Prove $\lim_{t\to\infty} \sin(tx) \text{P.V.}\frac{1}{x} = \pi \delta$ in the distributional sense

Let $\phi_e(x)=\frac12(\phi(x)+\phi(-x))$ denote the even part of $\phi(x)$. Then, recognizing that $\phi(0)=\phi_e(0)$ we can write

$$\begin{align} \text{PV}\int_{-\infty}^\infty \frac{\sin(tx)}{x}\,\phi(x)\,dx&=\pi\phi(0)+2\int_0^\infty \frac{\sin(tx)}{x}(\phi_e(x)-\phi_e(0))\,dx\\\\ \tag1 \end{align}$$

Inasmuch as $\phi(x)$ is a suitable test function, then for $x\sim0$, $\phi_e(x)-\phi_e(0)=O(x^2)$ and $\phi_e'(x)=O(x)$. Moreover, $\phi(x)$ has compact support.

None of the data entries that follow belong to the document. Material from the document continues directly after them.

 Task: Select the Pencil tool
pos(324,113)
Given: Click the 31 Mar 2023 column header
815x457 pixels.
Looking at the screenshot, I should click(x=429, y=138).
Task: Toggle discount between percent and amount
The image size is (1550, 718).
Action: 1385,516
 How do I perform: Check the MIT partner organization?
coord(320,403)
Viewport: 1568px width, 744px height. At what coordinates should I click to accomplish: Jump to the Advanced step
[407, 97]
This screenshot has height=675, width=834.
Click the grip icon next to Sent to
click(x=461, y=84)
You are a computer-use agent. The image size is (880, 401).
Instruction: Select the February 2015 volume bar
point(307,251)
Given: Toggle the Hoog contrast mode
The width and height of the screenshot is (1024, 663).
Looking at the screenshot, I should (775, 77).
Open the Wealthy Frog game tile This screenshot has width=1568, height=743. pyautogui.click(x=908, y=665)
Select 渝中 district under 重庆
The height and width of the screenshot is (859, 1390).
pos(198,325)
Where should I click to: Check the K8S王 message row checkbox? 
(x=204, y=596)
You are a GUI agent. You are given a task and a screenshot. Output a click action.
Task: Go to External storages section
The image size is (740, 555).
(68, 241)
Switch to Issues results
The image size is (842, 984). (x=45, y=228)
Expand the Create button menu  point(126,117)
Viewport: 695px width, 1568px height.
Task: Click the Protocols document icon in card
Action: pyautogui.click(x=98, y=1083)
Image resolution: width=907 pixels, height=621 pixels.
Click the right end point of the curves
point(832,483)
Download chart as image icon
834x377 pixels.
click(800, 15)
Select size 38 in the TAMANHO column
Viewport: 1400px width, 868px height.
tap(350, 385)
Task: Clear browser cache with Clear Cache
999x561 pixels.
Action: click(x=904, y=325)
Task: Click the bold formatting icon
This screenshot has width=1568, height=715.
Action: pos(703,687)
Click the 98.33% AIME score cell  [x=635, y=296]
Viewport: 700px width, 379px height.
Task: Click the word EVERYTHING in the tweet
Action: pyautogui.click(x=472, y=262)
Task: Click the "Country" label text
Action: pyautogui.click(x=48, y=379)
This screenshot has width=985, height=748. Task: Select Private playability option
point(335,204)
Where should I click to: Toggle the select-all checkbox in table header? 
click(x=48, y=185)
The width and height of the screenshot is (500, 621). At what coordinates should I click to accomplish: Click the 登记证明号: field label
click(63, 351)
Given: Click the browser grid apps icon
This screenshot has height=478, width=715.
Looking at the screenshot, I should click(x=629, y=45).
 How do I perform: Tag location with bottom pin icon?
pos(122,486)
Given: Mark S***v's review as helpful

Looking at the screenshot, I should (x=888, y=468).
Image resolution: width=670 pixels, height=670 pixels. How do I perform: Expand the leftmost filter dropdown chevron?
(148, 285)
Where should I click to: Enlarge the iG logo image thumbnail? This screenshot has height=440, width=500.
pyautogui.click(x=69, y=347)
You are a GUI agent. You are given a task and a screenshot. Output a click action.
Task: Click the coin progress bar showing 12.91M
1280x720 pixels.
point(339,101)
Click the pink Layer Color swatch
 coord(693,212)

Hence, upon integrating by parts the integral on the right-hand side of $(1)$ with $u=\displaystyle \frac{\phi_e(x)-\phi_e(0)}{x}$ and $\displaystyle v=-\frac{\cos(tx)}{t}$, we find that

$$\begin{align} \int_0^\infty \left(\frac{\phi_e(x)-\phi_e(0)}{x}\right)\,\sin(tx)\,dx&=\frac1t \int_0^\infty \left(\frac{\phi_e(x)-\phi_e(0)}{x^2}\right)\,\cos(tx)\,dx\\\\ &-\frac1t \int_0^\infty \left(\frac{\phi'_e(x)}{x}\right)\,\cos(tx)\,dx\tag2 \end{align}$$

Both integrals on the right-hand side of $(2)$ converge, owing to the aforementioned small argument behavior and compact support of $\phi_e(x)$. Therefore, letting $t\to \infty$ reveals

$$\lim_{t\to\infty}\int_0^\infty \frac{\sin(tx)}{x}(\phi_e(x)-\phi_e(0))\,dx=0\tag3$$

Finally, substituting $(3)$ into $(1)$ we find that

$$\lim_{t\to\infty}\text{PV}\int_{-\infty}^\infty \frac{\sin(tx)}{x}\,\phi(x)\,dx=\pi\phi(0)$$

as was to be shown!